At the age of 60, Ferguson is no longer defying gravity but from the flick of the wrist when she pours her coffee to the way she widens her eyes in exaggerated surprise when she recalls the first time she went on tour to Japan – the contrast of the rising sun against the Tokyo skyline was so bright she thought the hotel was on fire – her every move reveals a dancer, a lifelong performer with tight control over her every movement and expression.

Movement is the constant in Ferguson’s life. Born on the Caribbean Island of Granada in 1958, she moved with her family at the age of 5 to Port of Spain in Trinidad and Tobago. By the time she was 15, Ferguson was a professional limbo dancer, with her own stage name, Kizzy. A few years later she started touring the world as a member of the Julia Edwards Dance Troupe, one of the most famous limbo dance groups in the Caribbean.

“Limbo tells the story of life,” she says. “it’s a slow descent to death.
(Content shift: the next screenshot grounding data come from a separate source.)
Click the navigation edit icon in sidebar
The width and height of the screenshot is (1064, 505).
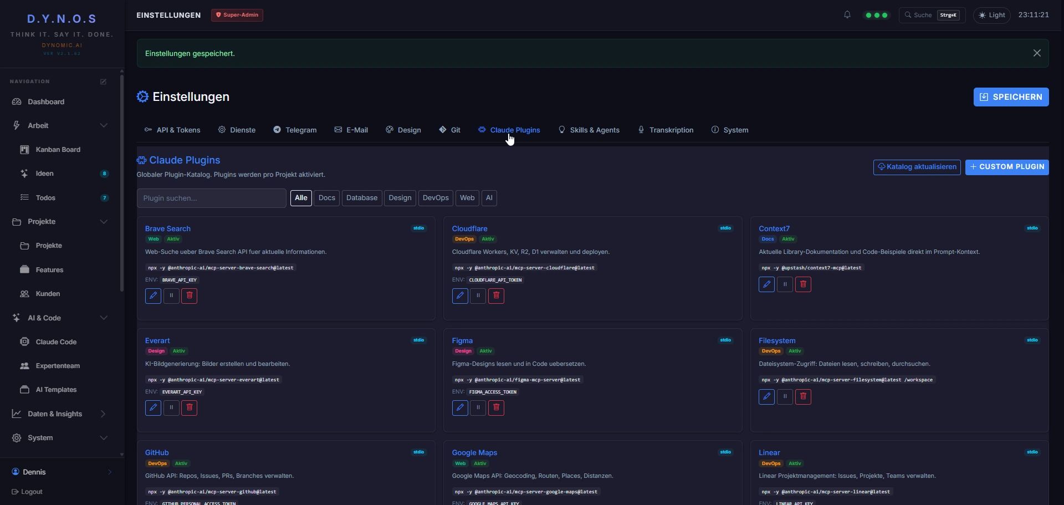(103, 81)
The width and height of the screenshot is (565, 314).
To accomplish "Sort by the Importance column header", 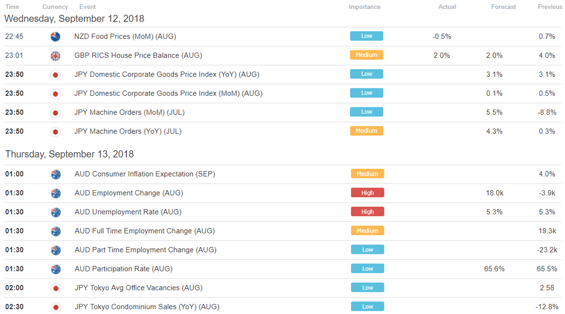I will 364,7.
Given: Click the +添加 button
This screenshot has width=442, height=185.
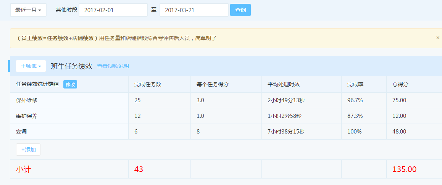Looking at the screenshot, I should (28, 150).
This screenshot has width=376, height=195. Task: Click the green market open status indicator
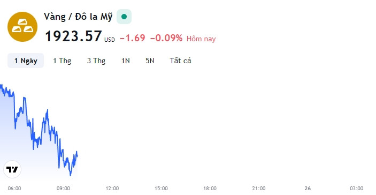pos(124,17)
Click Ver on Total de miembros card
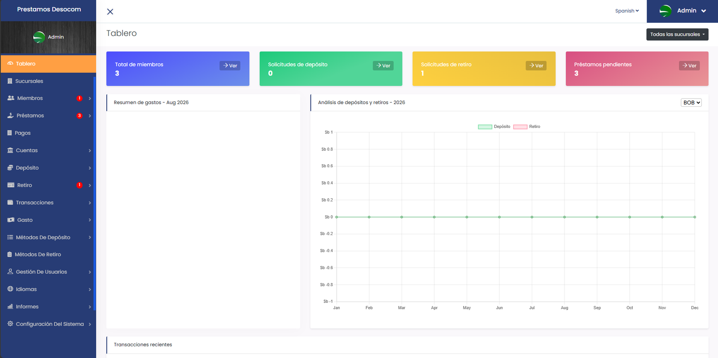 [230, 65]
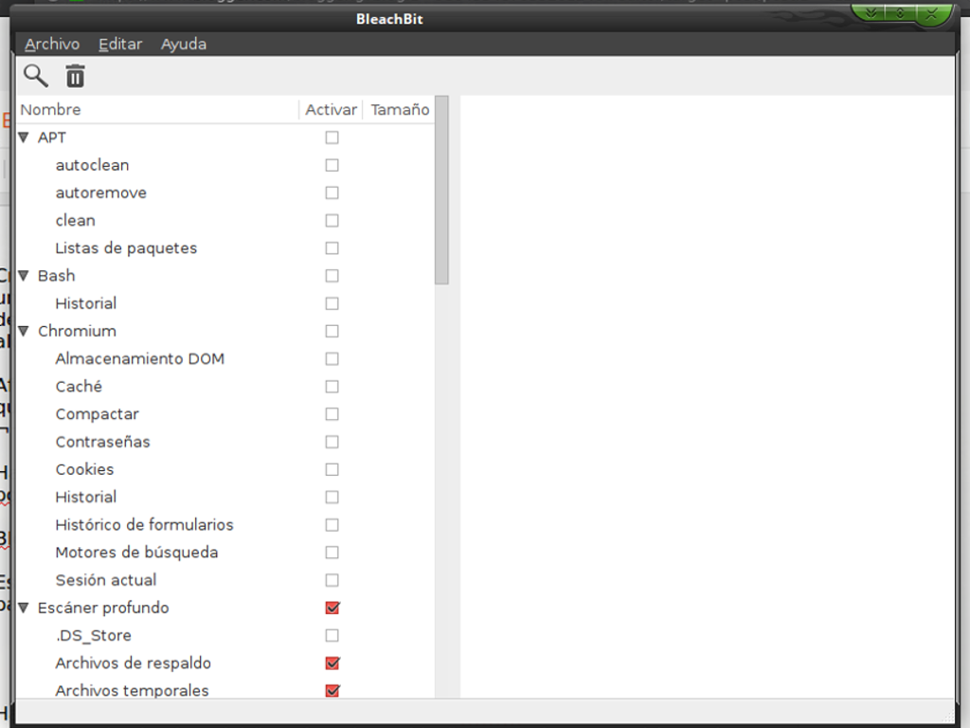The image size is (970, 728).
Task: Open the Ayuda menu
Action: pyautogui.click(x=183, y=44)
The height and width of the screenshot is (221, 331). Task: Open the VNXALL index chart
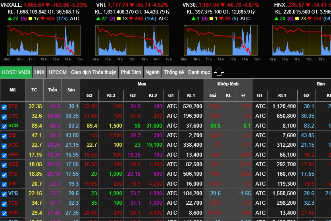pos(44,41)
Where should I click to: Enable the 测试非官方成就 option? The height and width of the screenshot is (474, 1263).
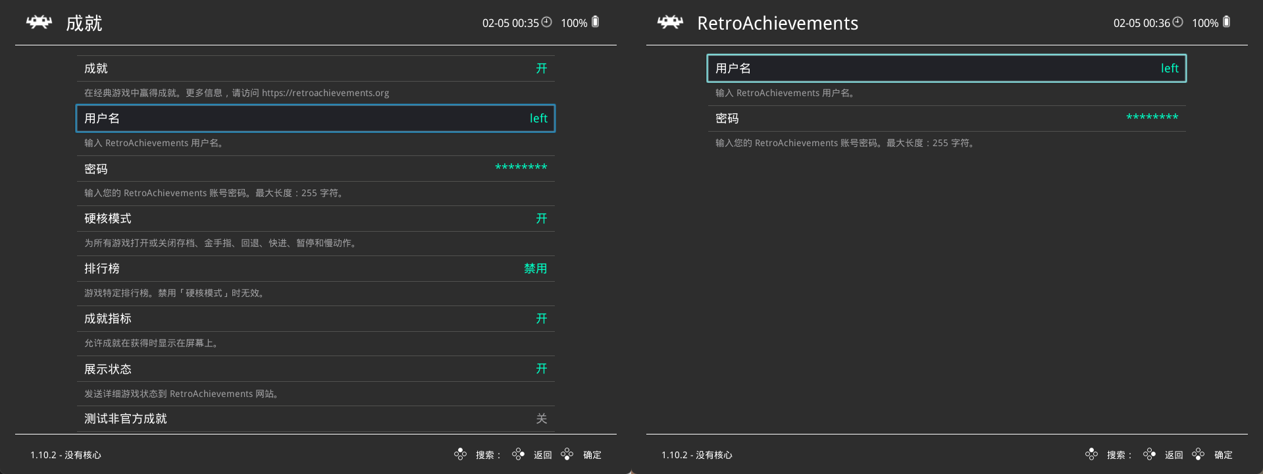315,419
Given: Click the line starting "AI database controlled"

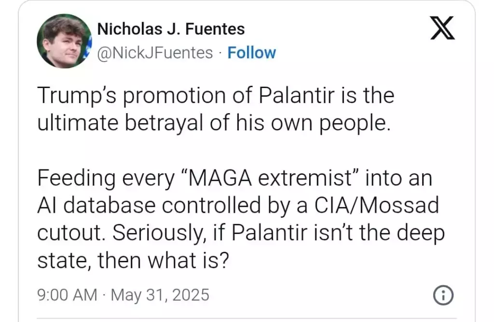Looking at the screenshot, I should 238,206.
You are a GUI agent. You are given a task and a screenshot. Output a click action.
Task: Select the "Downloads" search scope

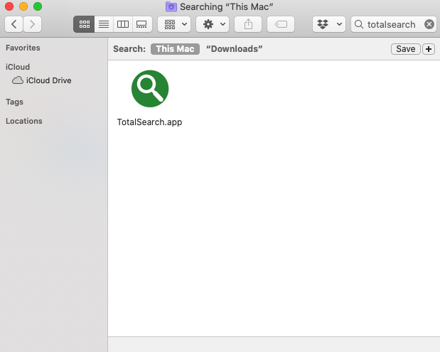pyautogui.click(x=235, y=49)
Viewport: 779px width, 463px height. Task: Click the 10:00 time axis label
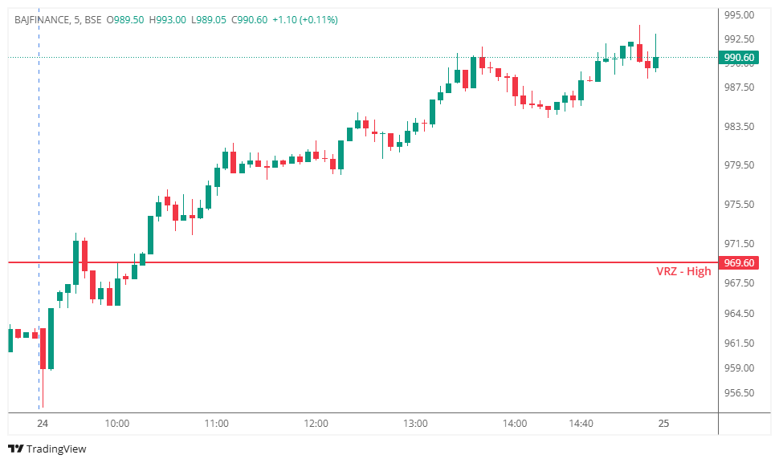click(116, 424)
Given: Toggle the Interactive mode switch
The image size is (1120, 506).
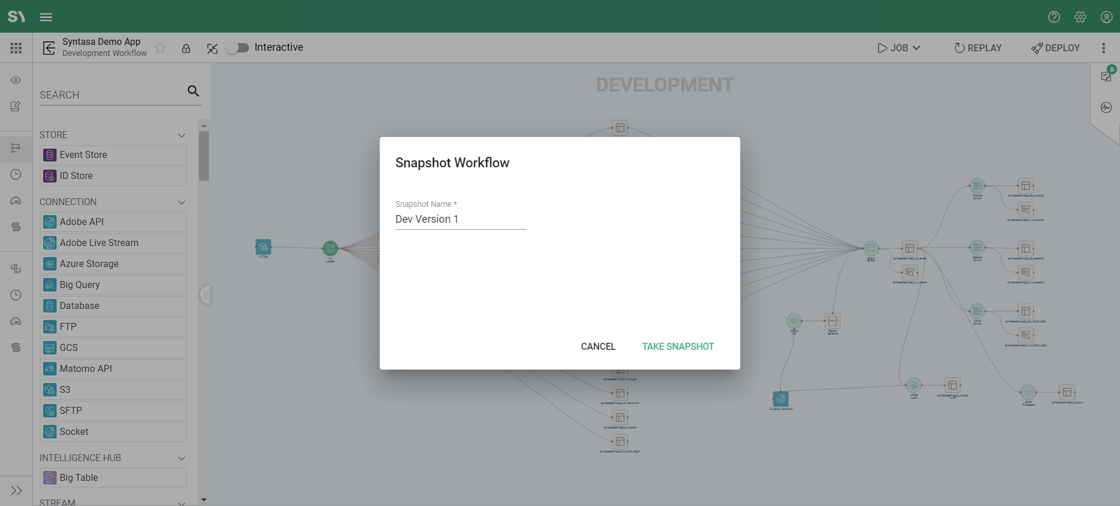Looking at the screenshot, I should point(237,48).
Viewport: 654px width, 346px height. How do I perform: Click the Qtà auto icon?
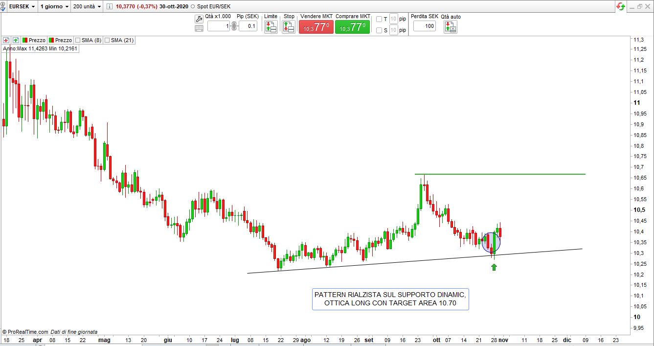[x=450, y=27]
The last passage under the limbo, the most horizontal one, represents the grave.” The limbo dancing – with three performances a day – took a toll on her knees, and she had to end her dancing career shortly after settling in New York in the early ‘90s, but Ferguson herself is more than ever on the move. In addition to writing and directing her own theater plays, she is producing gospel songs and leads the Goodness and Mercy House of God, a small ministry in Brooklyn.

And that’s just on the side. In her day job, from 2 p.m. to 10 p.m., she takes care of four elderly women between 65 and 84 with cerebral palsy. Ferguson has been working with cerebral palsy patients for the past 20 years. It was hard on her in the beginning. “I was angry at God,” she says. “Why did He create this suffering? How could this bring Him Glory?”

Over time, though, Ferguson grew to love her job. Many of her patients could neither see nor speak, but they grew to recognize their favorite caregiver by her voice and the sound of her movement, and when she came into their room, they would tell her they knew she was there with a clap or a smile. She lifts her hands in prayer as she recounts this. “Oh Lord, I was thankful,” she says. She came to appreciate just how fortunate she was to have a brain in full control of her body.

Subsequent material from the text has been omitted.